The Tinker Inter-Tribal Council hosted Cheyenne and Arapaho Honor Guard commander, Lena Nells, to reflect on her experience as a Native American servicemember and her cultural heritage for the Council’s Lunch and Learn Nov. 6 in the Tinker Chapel.

The event was hosted as part of the Council’s celebration of Native American Heritage Month and Nells’ presentation reflected the month’s theme of “Building Strength Through Understanding” by focusing on the work she has done to promote awareness for Native American contributions to the armed forces.

“The Native American community has the highest per capita rate of servicemembers,” Nells said. “Something I would like to note is that we are the original people to fight and die for this country, and we continue with that patriotism today.

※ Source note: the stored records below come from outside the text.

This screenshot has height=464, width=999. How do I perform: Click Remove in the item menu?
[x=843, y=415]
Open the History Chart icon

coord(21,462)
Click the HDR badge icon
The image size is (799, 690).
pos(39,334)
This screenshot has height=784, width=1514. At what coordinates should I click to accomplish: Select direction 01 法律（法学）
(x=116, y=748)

We are proud Americans as well as Native Americans.”

Nells, a full-blood native American of Cheyenne and Arapaho, Kickapoo and Navajo descent, is an Army veteran and currently works with the Cheyenne and Arapaho Tribe's Office of Veteran Affairs in Concho, working in the Language and Culture Department as the Arapaho Projects Manager.

Her presentation expanded on the cultural background of the Cheyenne and Arapaho tribes and the historical context that ultimately brought them, and other Native American tribes, to Oklahoma through a series of renegotiated and broken treaties.

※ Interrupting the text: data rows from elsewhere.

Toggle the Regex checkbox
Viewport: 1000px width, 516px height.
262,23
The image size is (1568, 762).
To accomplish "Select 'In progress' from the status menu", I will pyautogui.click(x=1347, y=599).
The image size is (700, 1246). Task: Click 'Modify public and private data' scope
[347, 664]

She discussed how there are several points in American history that continue to misrepresent key conflicts between the Native American tribes and the U.S. military as battles instead of massacres, and clarified that she and others were working to create a dialogue on these events.

Speaking on the significance of appreciation months at Tinker, Col. Paul Filcek, 72nd Air Base Wing commander, said that while there is no appreciation month for a demographic fundamentally more important than another, there were some that had a more significant tie to Oklahoma and that Native American Heritage Month represented one of those instances.

“That tie is tight and I think it is tight because nobody can say they have had the level of sacrifice and have exhibited a full-on patriotism any more than the Native American tribes,” said Filcek.